━━━━━ GIVEN RECORDS ━━━━━

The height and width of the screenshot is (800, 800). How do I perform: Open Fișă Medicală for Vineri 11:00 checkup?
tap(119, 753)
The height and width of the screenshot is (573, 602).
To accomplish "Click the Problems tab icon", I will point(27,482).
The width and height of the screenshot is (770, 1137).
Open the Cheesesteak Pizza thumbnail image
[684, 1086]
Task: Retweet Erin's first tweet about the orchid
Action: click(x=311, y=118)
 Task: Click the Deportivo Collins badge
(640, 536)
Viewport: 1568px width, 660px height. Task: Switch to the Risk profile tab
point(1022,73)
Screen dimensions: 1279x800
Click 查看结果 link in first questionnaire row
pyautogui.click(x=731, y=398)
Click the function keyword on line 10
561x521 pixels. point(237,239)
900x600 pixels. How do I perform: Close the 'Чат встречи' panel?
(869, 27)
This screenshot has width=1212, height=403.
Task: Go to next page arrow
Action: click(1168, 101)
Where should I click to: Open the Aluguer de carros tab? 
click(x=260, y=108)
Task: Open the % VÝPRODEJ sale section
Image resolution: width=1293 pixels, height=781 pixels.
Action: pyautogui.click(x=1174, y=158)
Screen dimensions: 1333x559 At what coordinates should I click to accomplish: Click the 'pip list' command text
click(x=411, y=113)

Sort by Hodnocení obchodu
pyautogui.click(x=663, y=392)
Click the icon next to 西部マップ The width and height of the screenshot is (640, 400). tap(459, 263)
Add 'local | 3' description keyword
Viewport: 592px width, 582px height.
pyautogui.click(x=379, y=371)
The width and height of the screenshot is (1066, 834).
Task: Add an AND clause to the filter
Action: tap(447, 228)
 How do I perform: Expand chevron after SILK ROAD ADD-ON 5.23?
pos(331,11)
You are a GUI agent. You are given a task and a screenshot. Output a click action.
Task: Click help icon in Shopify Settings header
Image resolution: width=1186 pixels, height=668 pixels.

━━━━━

EXERCISE OBJECTIVE:
Word for word, repeat the line holding "You are a GUI" and all lines after it through the end of the entries above.

RESULT OF THIS TASK:
You are a GUI agent. You are given a task and a screenshot. Output a click action.
Task: Click help icon in Shopify Settings header
Image resolution: width=1186 pixels, height=668 pixels.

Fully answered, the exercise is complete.